I don’t want to be around oncology culture. No way. Not yet.

I am not worried. But, sooner or later, I will be in that office. Or some other office. I will get sick. Then I will die.

God, please let it be later rather than sooner. And let it happen to me, not my wife or daughters. I think I could die with more than a modicum of grace and dignity, but I fear I could not endure the early deaths of my daughters.

“Oncology.” Jeez.

Live and enjoy your life NOW, Richard! Yesterday is gone. Tomorrow is a myth. There is only the eternal present.

Let this passing encounter with oncology be a reminder to you.

My father was upset, as was my stepmother, when their oncologist recently reminded them that hers was a terminal condition. I think my father deep down knew this, but he did not appreciate being reminded and thus having any hope for survival killed off. But I think the oncologist was right to speak what is the plain truth to the patient: her professional judgement was important to hear. “This disease is going to kill you.” My father was angered. But he and my stepmother deserved to be reminded of this fact, in my opinion.

And so do all of us. It reminds me of Socrates when after the jury sentenced him to death, he remarked, “And life has condemned them to death, too!” Or as Rod Serling put it: “Every man is put on earth to die. Time and method of execution unknown.” If each of us has a birthday, we also have a “death day.”

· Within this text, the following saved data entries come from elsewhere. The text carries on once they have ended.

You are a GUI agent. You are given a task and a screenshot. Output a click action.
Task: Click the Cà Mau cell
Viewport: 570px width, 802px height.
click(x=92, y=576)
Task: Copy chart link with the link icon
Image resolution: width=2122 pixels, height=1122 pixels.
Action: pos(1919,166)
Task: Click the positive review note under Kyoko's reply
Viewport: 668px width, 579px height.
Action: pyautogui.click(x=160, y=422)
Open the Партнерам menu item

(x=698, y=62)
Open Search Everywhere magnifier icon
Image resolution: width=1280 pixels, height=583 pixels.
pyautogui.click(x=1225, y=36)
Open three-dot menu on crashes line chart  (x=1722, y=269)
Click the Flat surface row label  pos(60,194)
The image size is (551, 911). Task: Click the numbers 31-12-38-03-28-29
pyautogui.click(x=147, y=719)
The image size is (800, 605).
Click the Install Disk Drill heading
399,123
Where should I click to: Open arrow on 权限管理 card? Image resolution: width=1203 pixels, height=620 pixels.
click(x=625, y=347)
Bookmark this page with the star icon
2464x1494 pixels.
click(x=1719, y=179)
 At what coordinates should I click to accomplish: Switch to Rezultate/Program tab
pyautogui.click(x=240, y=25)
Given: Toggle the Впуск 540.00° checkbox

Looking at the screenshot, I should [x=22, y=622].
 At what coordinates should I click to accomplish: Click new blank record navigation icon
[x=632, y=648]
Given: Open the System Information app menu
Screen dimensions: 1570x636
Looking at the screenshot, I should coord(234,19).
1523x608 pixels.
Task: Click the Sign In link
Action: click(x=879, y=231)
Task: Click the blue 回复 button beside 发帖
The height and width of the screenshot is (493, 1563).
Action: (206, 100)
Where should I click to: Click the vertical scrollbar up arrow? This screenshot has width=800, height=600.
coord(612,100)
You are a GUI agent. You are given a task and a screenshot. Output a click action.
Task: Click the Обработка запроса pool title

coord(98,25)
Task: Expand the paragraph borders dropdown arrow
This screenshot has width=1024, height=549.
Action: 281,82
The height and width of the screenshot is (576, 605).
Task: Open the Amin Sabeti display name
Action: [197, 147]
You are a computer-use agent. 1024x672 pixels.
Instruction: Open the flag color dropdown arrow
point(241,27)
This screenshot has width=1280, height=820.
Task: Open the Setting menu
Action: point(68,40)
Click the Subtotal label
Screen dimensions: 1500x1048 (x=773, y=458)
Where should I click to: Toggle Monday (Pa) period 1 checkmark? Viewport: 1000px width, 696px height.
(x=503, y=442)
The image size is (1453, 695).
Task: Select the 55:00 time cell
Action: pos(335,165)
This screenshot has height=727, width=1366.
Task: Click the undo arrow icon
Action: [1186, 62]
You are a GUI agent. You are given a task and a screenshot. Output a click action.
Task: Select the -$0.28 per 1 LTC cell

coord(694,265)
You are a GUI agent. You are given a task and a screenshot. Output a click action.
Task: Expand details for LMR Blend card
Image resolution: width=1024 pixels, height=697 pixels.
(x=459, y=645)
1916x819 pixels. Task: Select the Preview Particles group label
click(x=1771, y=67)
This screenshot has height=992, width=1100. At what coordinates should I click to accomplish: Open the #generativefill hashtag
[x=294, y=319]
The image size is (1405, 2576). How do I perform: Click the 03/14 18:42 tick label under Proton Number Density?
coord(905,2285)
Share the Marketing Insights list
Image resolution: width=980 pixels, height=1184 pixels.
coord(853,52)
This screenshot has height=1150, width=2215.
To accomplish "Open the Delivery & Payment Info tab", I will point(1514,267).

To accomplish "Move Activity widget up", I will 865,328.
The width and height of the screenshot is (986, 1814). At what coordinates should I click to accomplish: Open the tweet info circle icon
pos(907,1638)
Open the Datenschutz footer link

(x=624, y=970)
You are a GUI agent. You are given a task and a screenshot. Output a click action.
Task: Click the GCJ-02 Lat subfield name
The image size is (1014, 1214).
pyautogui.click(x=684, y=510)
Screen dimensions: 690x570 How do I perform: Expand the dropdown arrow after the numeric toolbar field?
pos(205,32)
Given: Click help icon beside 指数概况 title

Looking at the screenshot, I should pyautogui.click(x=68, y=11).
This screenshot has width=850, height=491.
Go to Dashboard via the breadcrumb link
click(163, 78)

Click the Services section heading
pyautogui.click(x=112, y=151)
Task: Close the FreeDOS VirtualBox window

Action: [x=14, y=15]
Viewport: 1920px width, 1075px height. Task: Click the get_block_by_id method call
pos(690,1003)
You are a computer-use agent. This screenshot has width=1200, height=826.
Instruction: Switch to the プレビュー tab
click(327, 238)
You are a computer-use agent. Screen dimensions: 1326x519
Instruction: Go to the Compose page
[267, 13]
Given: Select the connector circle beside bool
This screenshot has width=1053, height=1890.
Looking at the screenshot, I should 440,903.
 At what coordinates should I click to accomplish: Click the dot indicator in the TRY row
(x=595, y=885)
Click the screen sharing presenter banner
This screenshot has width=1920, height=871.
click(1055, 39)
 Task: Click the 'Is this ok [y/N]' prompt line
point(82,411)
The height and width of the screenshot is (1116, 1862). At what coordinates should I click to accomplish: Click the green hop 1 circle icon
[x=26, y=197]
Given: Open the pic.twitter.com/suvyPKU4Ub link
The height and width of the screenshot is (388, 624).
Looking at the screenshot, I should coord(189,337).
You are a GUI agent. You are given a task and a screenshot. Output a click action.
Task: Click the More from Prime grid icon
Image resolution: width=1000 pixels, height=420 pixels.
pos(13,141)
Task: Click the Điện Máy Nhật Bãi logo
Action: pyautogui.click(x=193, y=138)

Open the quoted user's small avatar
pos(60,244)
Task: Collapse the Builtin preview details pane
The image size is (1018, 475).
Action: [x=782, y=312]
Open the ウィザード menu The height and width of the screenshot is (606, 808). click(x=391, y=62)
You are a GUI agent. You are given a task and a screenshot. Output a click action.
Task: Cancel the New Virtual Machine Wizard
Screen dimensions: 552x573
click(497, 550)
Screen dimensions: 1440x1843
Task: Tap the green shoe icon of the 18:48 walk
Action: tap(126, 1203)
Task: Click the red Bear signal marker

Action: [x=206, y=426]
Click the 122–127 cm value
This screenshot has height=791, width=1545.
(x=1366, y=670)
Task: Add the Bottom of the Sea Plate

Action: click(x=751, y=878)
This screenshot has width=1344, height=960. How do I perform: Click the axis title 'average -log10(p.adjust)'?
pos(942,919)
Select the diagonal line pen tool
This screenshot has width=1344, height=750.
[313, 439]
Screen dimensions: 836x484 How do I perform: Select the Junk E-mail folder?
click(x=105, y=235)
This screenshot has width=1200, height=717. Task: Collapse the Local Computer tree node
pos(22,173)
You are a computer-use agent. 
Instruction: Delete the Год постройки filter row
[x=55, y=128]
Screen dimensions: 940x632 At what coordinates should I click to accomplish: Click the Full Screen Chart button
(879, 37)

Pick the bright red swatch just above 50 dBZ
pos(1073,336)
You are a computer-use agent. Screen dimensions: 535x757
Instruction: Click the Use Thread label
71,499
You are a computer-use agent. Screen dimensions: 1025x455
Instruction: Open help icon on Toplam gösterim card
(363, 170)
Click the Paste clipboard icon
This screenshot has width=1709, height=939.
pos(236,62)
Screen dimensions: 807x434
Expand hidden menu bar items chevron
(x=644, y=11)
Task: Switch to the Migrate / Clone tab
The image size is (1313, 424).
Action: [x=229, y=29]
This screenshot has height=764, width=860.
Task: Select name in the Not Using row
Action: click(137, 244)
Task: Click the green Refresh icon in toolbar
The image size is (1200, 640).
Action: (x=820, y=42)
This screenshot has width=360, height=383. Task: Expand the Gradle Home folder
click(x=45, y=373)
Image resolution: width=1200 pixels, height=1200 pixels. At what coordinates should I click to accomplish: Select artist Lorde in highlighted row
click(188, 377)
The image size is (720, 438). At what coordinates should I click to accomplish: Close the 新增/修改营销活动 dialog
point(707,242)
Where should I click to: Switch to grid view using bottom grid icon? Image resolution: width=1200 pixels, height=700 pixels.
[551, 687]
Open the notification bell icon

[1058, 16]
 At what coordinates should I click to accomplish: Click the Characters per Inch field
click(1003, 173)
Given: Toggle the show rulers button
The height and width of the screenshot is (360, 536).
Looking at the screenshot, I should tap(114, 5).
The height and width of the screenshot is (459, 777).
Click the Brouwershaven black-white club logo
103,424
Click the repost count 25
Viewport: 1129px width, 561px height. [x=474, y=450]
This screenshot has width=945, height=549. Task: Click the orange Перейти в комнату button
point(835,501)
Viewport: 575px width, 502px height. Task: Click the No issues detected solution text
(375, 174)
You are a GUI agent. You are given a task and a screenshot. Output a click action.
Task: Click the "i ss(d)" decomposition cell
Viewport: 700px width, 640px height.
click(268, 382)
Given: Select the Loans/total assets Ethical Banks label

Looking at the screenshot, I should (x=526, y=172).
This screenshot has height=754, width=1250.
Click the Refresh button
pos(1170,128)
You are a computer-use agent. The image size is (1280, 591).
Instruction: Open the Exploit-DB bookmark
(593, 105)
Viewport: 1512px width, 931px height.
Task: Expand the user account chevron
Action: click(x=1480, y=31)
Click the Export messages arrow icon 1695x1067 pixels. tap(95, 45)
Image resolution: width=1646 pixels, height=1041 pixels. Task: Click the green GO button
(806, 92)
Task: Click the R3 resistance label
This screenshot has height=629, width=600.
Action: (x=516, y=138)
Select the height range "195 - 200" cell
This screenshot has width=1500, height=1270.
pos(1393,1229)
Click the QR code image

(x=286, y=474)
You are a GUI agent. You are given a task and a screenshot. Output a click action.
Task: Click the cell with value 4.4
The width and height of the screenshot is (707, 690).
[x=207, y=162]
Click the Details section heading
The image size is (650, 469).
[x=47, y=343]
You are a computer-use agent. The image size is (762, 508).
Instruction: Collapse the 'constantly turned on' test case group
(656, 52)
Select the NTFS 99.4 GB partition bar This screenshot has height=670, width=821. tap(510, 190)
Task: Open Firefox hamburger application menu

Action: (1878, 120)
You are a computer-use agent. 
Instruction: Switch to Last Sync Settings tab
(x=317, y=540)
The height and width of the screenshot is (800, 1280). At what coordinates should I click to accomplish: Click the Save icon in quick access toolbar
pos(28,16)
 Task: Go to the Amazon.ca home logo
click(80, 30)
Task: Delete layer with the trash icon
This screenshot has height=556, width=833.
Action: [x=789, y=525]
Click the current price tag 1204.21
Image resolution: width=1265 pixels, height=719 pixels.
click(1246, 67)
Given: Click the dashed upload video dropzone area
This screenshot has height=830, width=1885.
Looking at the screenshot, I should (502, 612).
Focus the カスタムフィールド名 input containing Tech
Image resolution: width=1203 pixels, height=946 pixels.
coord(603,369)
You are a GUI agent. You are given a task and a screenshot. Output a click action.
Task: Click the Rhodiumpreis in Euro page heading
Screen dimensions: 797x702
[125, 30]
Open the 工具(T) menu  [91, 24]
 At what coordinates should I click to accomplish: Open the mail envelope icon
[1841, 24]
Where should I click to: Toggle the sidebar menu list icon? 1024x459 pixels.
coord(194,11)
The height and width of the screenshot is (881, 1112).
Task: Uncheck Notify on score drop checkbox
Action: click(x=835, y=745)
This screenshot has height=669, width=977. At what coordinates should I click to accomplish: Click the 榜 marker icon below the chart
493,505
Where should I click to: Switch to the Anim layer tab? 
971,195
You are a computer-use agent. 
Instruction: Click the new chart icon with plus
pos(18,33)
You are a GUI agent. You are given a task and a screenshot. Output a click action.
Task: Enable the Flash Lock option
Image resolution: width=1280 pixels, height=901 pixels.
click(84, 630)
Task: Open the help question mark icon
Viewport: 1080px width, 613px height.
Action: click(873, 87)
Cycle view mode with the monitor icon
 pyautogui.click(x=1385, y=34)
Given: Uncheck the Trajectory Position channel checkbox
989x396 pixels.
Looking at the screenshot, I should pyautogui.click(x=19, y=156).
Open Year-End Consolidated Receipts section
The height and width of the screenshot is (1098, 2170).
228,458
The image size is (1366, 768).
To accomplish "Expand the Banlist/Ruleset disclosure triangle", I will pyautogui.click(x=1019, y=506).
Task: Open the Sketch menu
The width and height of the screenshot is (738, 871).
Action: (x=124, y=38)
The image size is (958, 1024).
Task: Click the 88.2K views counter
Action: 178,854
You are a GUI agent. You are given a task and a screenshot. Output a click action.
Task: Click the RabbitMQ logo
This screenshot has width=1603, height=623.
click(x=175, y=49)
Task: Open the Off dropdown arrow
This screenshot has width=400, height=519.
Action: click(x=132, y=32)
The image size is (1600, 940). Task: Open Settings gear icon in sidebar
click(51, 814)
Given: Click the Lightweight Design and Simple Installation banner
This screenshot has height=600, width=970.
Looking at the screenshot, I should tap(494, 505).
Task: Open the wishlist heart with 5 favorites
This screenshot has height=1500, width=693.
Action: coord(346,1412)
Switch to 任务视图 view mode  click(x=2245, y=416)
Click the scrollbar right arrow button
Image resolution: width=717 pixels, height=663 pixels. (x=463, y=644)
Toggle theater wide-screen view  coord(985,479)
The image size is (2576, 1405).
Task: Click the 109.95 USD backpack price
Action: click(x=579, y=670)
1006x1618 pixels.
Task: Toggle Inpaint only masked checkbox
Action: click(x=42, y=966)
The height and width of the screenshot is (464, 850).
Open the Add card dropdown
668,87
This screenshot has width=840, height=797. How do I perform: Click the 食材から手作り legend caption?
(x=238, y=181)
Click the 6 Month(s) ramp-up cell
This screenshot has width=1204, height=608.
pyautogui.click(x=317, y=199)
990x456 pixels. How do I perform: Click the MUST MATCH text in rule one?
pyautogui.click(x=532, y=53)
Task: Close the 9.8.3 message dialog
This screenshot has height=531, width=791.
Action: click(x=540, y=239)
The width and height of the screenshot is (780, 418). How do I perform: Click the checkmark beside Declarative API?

We are all of us going to die. Some sooner than others. Two or three decades more for me, if I am lucky. In one way the passing of decades could seem like a long time, but in another the years they will speed by quickly — almost as in a snap of the fingers. Before I know it I could be in the oncology office for real.

Do it, Richard. Live your life NOW. Drink deeply, for tomorrow we shall die.

Carpe diem!

Amen.



EASY FOR ME TO SAY “WE SHALL DIE TOMORROW”? SINCE I PROBABLY WILL NOT?

“Depend upon it, sir, when a man knows he is to be hanged in a fortnight, it concentrates his mind wonderfully.” — Dr. Samuel Johnson
“WE ARE FOOD FOR WORMS.”

Postscript: All this turned out to be nothing, as suspected. I was informed my blood tests showed that I did not have the “prothrombin gene mutation,” whatever that was. I was told I might have a case of “mild sleep apnea” where breathing problems from oxygen deprivation during the evenings were causing my body to produce too many red blood cells. I doubted that; I slept fine at night, and I woke up rested in the morning. But I am relieved not to have had to spend any time in “infusion centers” where powerful drugs/poisons were “infused” into my body (for my supposed well being). I was happy not (yet) to be a part of “cancer culture.”

The portal through which I would prefer NOT to pass.